### EXERCISE DETAILS
Each record must be retyped word for word.

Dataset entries
-- Opening Marker --
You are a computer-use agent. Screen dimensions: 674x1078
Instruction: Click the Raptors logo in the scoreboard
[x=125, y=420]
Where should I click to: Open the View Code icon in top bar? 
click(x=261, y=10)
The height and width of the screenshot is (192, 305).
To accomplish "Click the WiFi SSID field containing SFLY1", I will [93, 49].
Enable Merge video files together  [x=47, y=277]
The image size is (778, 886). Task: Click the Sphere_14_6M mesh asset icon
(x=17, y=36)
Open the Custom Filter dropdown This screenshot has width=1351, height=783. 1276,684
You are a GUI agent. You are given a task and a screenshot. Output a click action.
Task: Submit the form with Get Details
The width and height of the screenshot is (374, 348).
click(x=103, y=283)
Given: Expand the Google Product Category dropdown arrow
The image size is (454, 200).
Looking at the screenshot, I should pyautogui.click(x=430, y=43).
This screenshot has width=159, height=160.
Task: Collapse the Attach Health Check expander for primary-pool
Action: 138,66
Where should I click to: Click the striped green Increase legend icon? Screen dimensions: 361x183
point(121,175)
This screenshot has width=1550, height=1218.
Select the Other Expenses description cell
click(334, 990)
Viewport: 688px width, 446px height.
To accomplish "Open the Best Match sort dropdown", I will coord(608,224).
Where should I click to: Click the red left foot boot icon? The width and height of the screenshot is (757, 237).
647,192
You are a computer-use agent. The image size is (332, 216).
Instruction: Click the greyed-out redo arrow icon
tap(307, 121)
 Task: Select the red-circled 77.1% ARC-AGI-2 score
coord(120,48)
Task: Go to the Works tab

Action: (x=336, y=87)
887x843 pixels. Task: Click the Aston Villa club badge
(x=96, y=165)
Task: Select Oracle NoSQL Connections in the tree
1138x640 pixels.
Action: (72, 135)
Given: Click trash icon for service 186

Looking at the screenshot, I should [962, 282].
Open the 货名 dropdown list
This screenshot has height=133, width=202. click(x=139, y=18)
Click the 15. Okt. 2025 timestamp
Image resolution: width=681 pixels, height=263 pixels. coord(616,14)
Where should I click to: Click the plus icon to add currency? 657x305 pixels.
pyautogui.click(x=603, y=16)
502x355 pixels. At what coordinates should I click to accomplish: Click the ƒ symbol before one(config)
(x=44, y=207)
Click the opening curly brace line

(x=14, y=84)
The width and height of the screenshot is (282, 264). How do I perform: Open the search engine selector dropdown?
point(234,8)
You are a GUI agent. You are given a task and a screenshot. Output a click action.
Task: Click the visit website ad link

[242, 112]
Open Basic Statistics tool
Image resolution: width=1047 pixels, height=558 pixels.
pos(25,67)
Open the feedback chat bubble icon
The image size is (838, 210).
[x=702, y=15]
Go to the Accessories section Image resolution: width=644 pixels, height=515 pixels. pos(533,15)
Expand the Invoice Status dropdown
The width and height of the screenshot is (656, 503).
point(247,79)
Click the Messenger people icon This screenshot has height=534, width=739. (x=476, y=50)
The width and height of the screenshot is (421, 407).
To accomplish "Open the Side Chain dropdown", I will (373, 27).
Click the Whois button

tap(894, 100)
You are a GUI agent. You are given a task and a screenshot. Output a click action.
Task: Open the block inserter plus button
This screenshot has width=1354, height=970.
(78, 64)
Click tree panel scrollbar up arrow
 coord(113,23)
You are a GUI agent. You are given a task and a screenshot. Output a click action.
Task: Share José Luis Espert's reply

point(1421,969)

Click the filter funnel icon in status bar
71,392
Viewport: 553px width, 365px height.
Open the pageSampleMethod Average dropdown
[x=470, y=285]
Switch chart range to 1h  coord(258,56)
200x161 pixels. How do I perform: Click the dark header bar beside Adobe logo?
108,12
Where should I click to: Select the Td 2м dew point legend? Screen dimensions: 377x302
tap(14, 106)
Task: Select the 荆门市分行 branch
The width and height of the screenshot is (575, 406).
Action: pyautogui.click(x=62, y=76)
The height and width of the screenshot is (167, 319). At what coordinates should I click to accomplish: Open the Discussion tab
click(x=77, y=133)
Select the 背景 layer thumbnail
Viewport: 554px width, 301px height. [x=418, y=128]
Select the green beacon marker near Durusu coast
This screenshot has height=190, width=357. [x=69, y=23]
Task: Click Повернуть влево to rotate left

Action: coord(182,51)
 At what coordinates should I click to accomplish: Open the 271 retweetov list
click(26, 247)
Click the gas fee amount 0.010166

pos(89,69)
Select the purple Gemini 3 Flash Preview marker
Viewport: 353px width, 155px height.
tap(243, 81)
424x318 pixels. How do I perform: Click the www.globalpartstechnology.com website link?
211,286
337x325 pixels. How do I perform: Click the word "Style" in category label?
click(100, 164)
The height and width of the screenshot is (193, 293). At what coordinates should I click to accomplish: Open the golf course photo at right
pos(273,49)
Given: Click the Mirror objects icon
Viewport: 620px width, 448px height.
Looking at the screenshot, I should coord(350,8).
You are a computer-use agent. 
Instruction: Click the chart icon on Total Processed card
-- Closing Marker --
### ANSWER SPACE
You are a computer-use agent. Screen dimensions: 674x1078
Instruction: Click the Raptors logo in the scoreboard
[x=125, y=420]
Where should I click to: Open the View Code icon in top bar? 
click(x=261, y=10)
The height and width of the screenshot is (192, 305).
To accomplish "Click the WiFi SSID field containing SFLY1", I will [93, 49].
Enable Merge video files together  [x=47, y=277]
The image size is (778, 886). Task: Click the Sphere_14_6M mesh asset icon
(x=17, y=36)
Open the Custom Filter dropdown This screenshot has width=1351, height=783. 1276,684
You are a GUI agent. You are given a task and a screenshot. Output a click action.
Task: Submit the form with Get Details
The width and height of the screenshot is (374, 348).
click(x=103, y=283)
Given: Expand the Google Product Category dropdown arrow
The image size is (454, 200).
Looking at the screenshot, I should pyautogui.click(x=430, y=43).
This screenshot has width=159, height=160.
Task: Collapse the Attach Health Check expander for primary-pool
Action: 138,66
Where should I click to: Click the striped green Increase legend icon? Screen dimensions: 361x183
point(121,175)
This screenshot has width=1550, height=1218.
Select the Other Expenses description cell
click(334, 990)
Viewport: 688px width, 446px height.
To accomplish "Open the Best Match sort dropdown", I will coord(608,224).
Where should I click to: Click the red left foot boot icon? The width and height of the screenshot is (757, 237).
647,192
You are a computer-use agent. The image size is (332, 216).
Instruction: Click the greyed-out redo arrow icon
tap(307, 121)
 Task: Select the red-circled 77.1% ARC-AGI-2 score
coord(120,48)
Task: Go to the Works tab

Action: (x=336, y=87)
887x843 pixels. Task: Click the Aston Villa club badge
(x=96, y=165)
Task: Select Oracle NoSQL Connections in the tree
1138x640 pixels.
Action: (72, 135)
Given: Click trash icon for service 186

Looking at the screenshot, I should [962, 282].
Open the 货名 dropdown list
This screenshot has height=133, width=202. click(x=139, y=18)
Click the 15. Okt. 2025 timestamp
Image resolution: width=681 pixels, height=263 pixels. coord(616,14)
Where should I click to: Click the plus icon to add currency? 657x305 pixels.
pyautogui.click(x=603, y=16)
502x355 pixels. At what coordinates should I click to accomplish: Click the ƒ symbol before one(config)
(x=44, y=207)
Click the opening curly brace line

(x=14, y=84)
The width and height of the screenshot is (282, 264). How do I perform: Open the search engine selector dropdown?
point(234,8)
You are a GUI agent. You are given a task and a screenshot. Output a click action.
Task: Click the visit website ad link

[242, 112]
Open Basic Statistics tool
Image resolution: width=1047 pixels, height=558 pixels.
pos(25,67)
Open the feedback chat bubble icon
The image size is (838, 210).
[x=702, y=15]
Go to the Accessories section Image resolution: width=644 pixels, height=515 pixels. pos(533,15)
Expand the Invoice Status dropdown
The width and height of the screenshot is (656, 503).
point(247,79)
Click the Messenger people icon This screenshot has height=534, width=739. (x=476, y=50)
The width and height of the screenshot is (421, 407).
To accomplish "Open the Side Chain dropdown", I will (373, 27).
Click the Whois button

tap(894, 100)
You are a GUI agent. You are given a task and a screenshot. Output a click action.
Task: Open the block inserter plus button
This screenshot has width=1354, height=970.
(78, 64)
Click tree panel scrollbar up arrow
 coord(113,23)
You are a GUI agent. You are given a task and a screenshot. Output a click action.
Task: Share José Luis Espert's reply

point(1421,969)

Click the filter funnel icon in status bar
71,392
Viewport: 553px width, 365px height.
Open the pageSampleMethod Average dropdown
[x=470, y=285]
Switch chart range to 1h  coord(258,56)
200x161 pixels. How do I perform: Click the dark header bar beside Adobe logo?
108,12
Where should I click to: Select the Td 2м dew point legend? Screen dimensions: 377x302
tap(14, 106)
Task: Select the 荆门市分行 branch
The width and height of the screenshot is (575, 406).
Action: pyautogui.click(x=62, y=76)
The height and width of the screenshot is (167, 319). At what coordinates should I click to accomplish: Open the Discussion tab
click(x=77, y=133)
Select the 背景 layer thumbnail
Viewport: 554px width, 301px height. [x=418, y=128]
Select the green beacon marker near Durusu coast
This screenshot has height=190, width=357. [x=69, y=23]
Task: Click Повернуть влево to rotate left

Action: coord(182,51)
 At what coordinates should I click to accomplish: Open the 271 retweetov list
click(26, 247)
Click the gas fee amount 0.010166

pos(89,69)
Select the purple Gemini 3 Flash Preview marker
Viewport: 353px width, 155px height.
tap(243, 81)
424x318 pixels. How do I perform: Click the www.globalpartstechnology.com website link?
211,286
337x325 pixels. How do I perform: Click the word "Style" in category label?
click(100, 164)
The height and width of the screenshot is (193, 293). At what coordinates should I click to accomplish: Open the golf course photo at right
pos(273,49)
Given: Click the Mirror objects icon
Viewport: 620px width, 448px height.
Looking at the screenshot, I should coord(350,8).
You are a computer-use agent. 
Instruction: Click the chart icon on Total Processed card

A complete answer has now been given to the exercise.